Re: How to read excel file in PySpark

Posted by Sean Owen <sr...@gmail.com>.

No, a pandas on Spark DF is distributed.

On Tue, Jun 20, 2023, 1:45 PM Mich Talebzadeh <mi...@gmail.com>
wrote:

> Thanks but if you create a Spark DF from Pandas DF that Spark DF is not
> distributed and remains on the driver. I recall a while back we had this
> conversation.
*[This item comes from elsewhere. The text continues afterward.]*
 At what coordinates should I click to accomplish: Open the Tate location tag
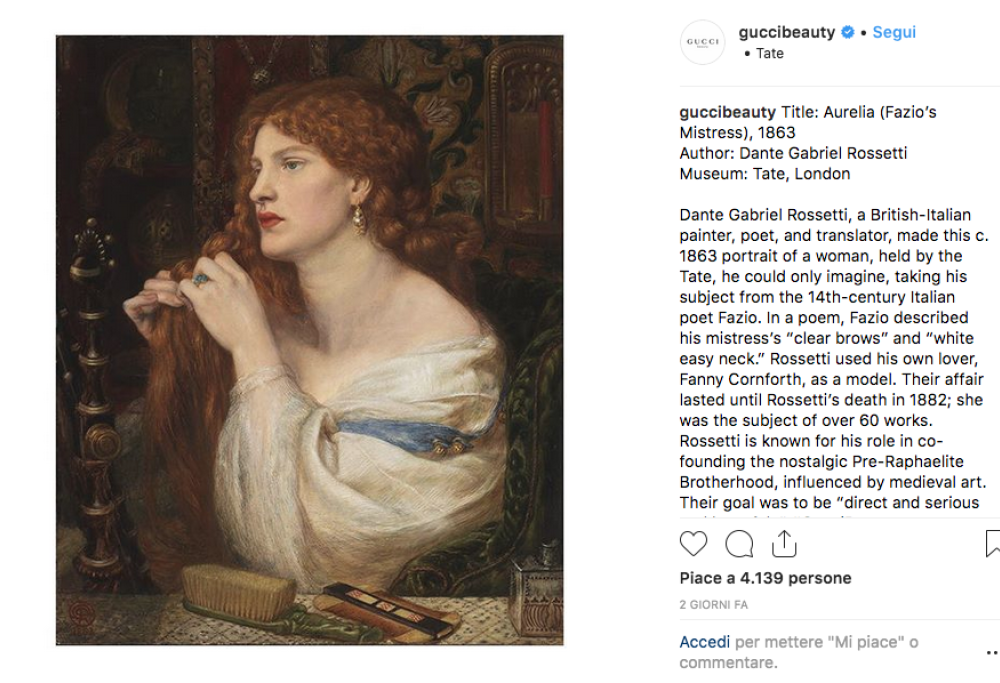click(770, 53)
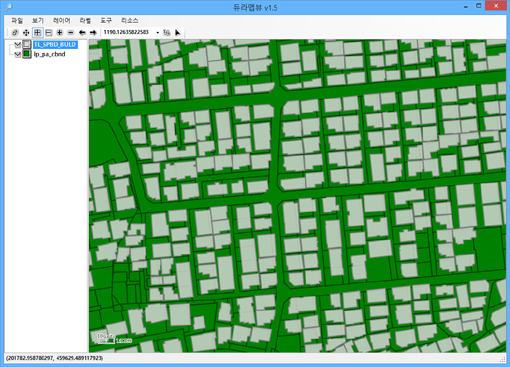Screen dimensions: 510x367
Task: Click the gray TL_SPBD_BULD layer symbol swatch
Action: [27, 44]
I don't think anything has changed.
>
> Happy to be corrected
>
> Mich Talebzadeh,
> Lead Solutions Architect/Engineering Lead
> Palantir Technologies Limited
> London
> United Kingdom
>
>
>    view my Linkedin profile
> <https://www.linkedin.com/in/mich-talebzadeh-ph-d-5205b2/>
>
>
>  https://en.everybodywiki.com/Mich_Talebzadeh
>
>
>
> *Disclaimer:* Use it at your own risk. Any and all responsibility for any
> loss, damage or destruction of data or any other property which may arise
> from relying on this email's technical content is explicitly disclaimed.
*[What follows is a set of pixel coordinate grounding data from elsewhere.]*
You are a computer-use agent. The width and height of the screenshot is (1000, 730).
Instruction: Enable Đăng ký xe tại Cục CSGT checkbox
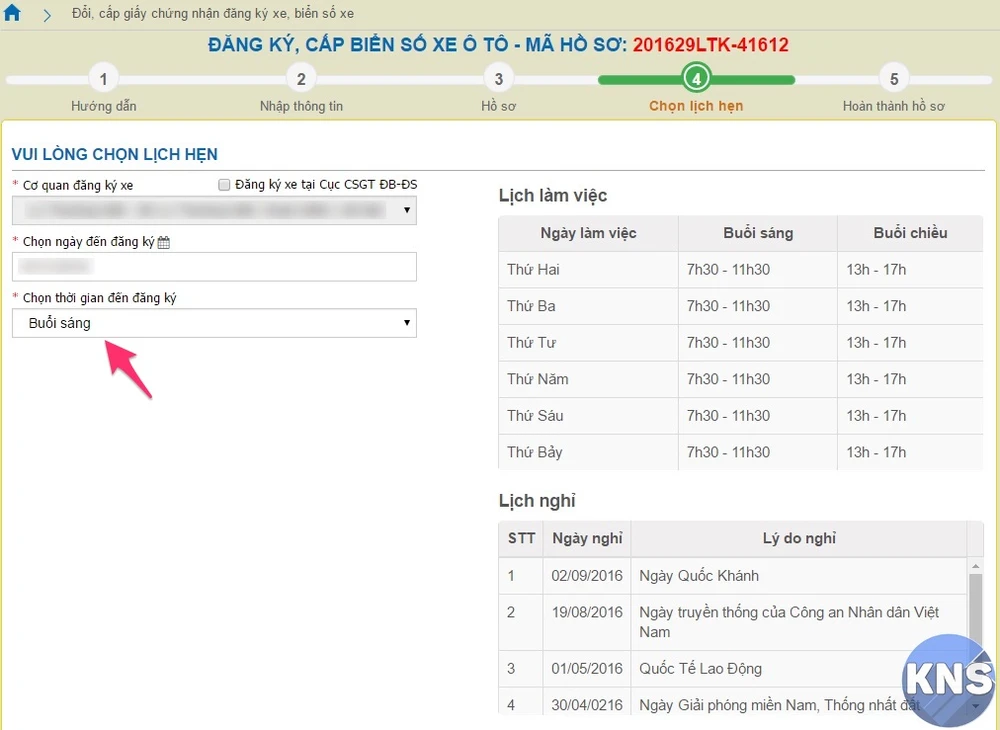[225, 185]

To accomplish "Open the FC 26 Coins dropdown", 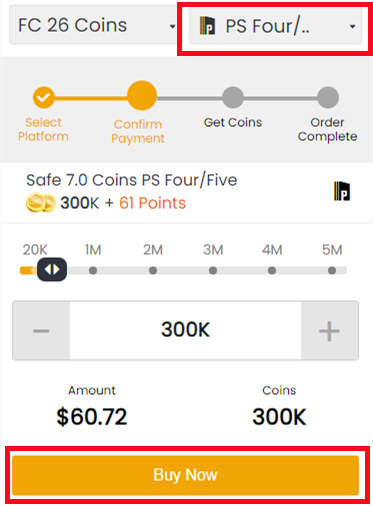I will [93, 25].
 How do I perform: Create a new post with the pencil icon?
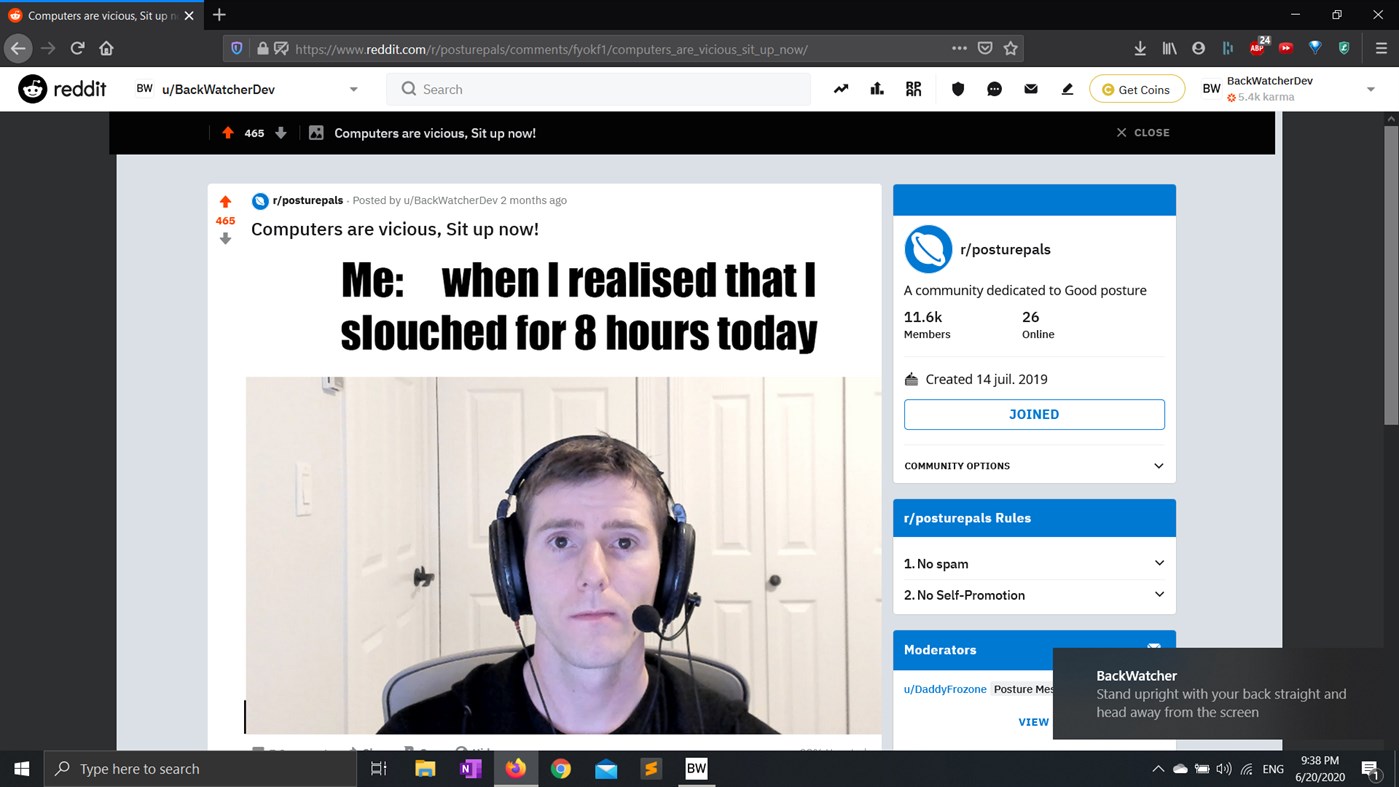click(1066, 89)
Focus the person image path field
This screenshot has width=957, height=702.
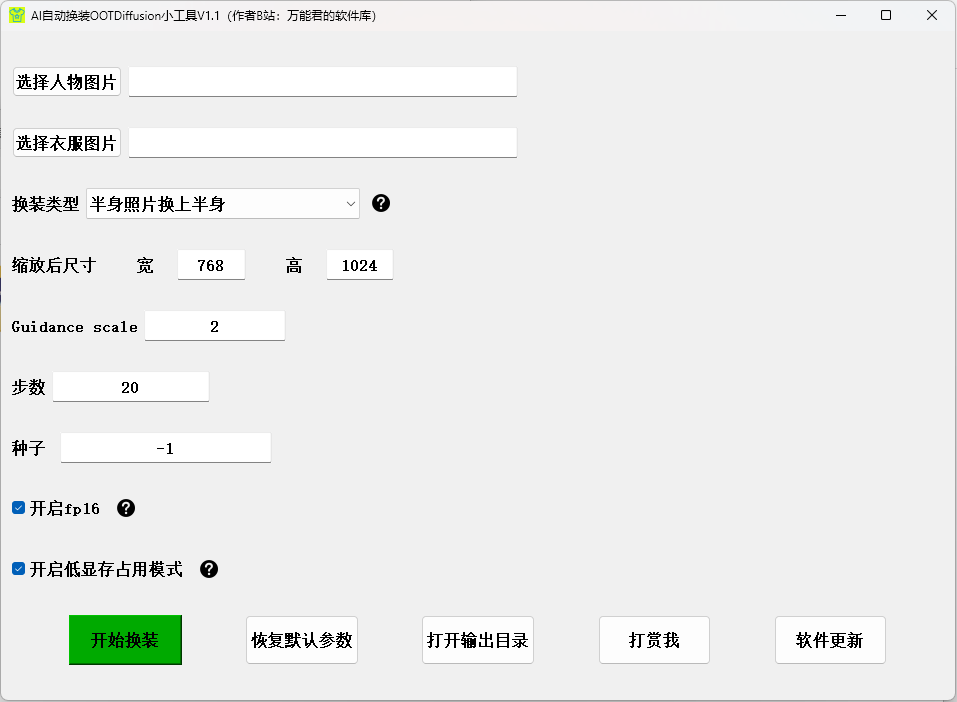323,82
> The author will in no case be liable for any monetary damages arising from
> such loss, damage or destruction.
>
>
>
>
> On Tue, 20 Jun 2023 at 20:09, Bjørn Jørgensen <bj...@gmail.com>
> wrote:
>
>> Pandas API on spark is an API so that users can use spark as they use
>> pandas. This was known as koalas.
>>
>> Is this limitation still valid for Pandas?
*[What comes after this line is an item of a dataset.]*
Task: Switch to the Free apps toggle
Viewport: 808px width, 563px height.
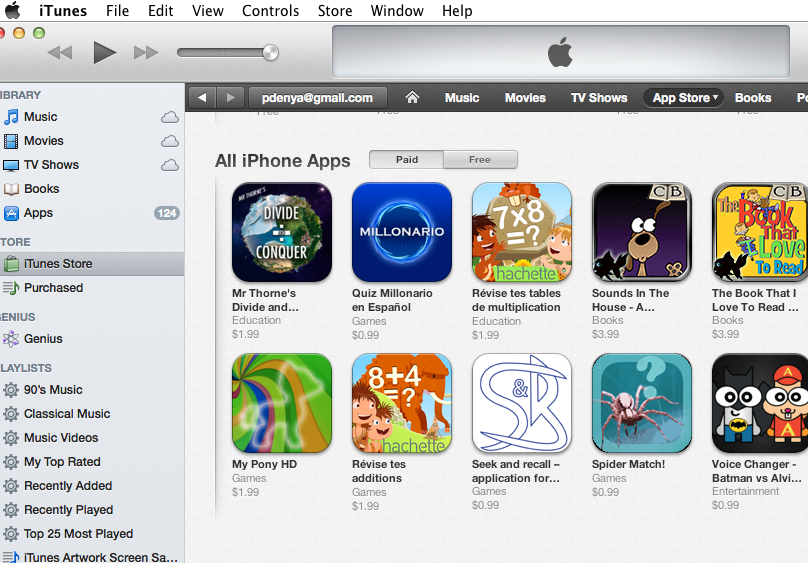Action: [x=480, y=160]
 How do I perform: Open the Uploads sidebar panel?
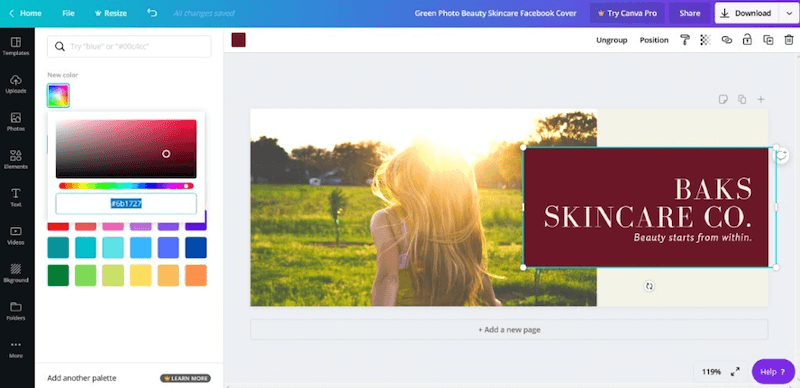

>> For pandas, yes. But what I did show wos pandas API on spark so its spark.
>>
>>  Additionally when we convert from Panda DF to Spark DF, what process is
>> involved under the bonnet?
>> I gess pyarrow and drop the index column.
>>
>> Have a look at
>> https://github.com/apache/spark/tree/master/python/pyspark/pandas
>>
>> tir. 20. juni 2023 kl. 19:05 skrev Mich Talebzadeh <
>> mich.talebzadeh@gmail.com>:
>>
>>> Whenever someone mentions Pandas I automatically think of it as an excel
>>> sheet for Python.
>>>
>>> OK my point below needs some qualification
>>>
>>> Why Spark here. Generally, parallel architecture comes into play when
>>> the data size is significantly large which cannot be handled on a single
>>> machine, hence, the use of Spark becomes meaningful. In cases where (the
>>> generated) data size is going to be very large (which is often norm rather
>>> than the exception these days), the data cannot be processed and stored in
>>> Pandas data frames as these data frames store data in RAM. Then, the whole
>>> dataset from a storage like HDFS or cloud storage cannot be collected,
>>> because it will take significant time and space and probably won't fit in a
>>> single machine RAM. (in this the driver memory)
>>>
>>> Is this limitation still valid for Pandas? Additionally when we convert
>>> from Panda DF to Spark DF, what process is involved under the bonnet?
>>>
>>> Thanks
>>>
>>> Mich Talebzadeh,
>>> Lead Solutions Architect/Engineering Lead
>>> Palantir Technologies Limited
>>> London
>>> United Kingdom
>>>
>>>
>>>    view my Linkedin profile
>>> <https://www.linkedin.com/in/mich-talebzadeh-ph-d-5205b2/>
>>>
>>>
>>>  https://en.everybodywiki.com/Mich_Talebzadeh
>>>
>>>
>>>
>>> *Disclaimer:* Use it at your own risk. Any and all responsibility for
>>> any loss, damage or destruction of data or any other property which may
>>> arise from relying on this email's technical content is explicitly
>>> disclaimed. The author will in no case be liable for any monetary damages
>>> arising from such loss, damage or destruction.
>>>
>>>
>>>
>>>
>>> On Tue, 20 Jun 2023 at 13:07, Bjørn Jørgensen <bj...@gmail.com>
>>> wrote:
>>>
>>>> This is pandas API on spark
>>>>
>>>> from pyspark import pandas as ps
>>>> df = ps.read_excel("testexcel.xlsx")
>>>> [image: image.png]
>>>> this will convert it to pyspark
>>>> [image: image.png]
>>>>
>>>> tir. 20. juni 2023 kl. 13:42 skrev John Paul Jayme
>>>> <jo...@tdcx.com.invalid>:
>>>>
>>>>> Good day,
>>>>>
>>>>>
>>>>>
>>>>> I have a task to read excel files in databricks but I cannot seem to
>>>>> proceed. I am referencing the API documents -  read_excel
>>>>> <https://spark.apache.org/docs/latest/api/python/reference/pyspark.pandas/api/pyspark.pandas.read_excel.html>
>>>>> , but there is an error sparksession object has no attribute
>>>>> 'read_excel'. Can you advise?
>>>>>
>>>>>
>>>>>
>>>>> *JOHN PAUL JAYME*
>>>>> Data Engineer
>>>>>
>>>>> m. +639055716384  w. www.tdcx.com
>>>>>
>>>>>
>>>>>
>>>>> *Winner of over 350 Industry Awards*
>>>>>
>>>>> [image: Linkedin] <https://www.linkedin.com/company/tdcxgroup/> [image:
>>>>> Facebook] <https://www.facebook.com/tdcxgroup/> [image: Twitter]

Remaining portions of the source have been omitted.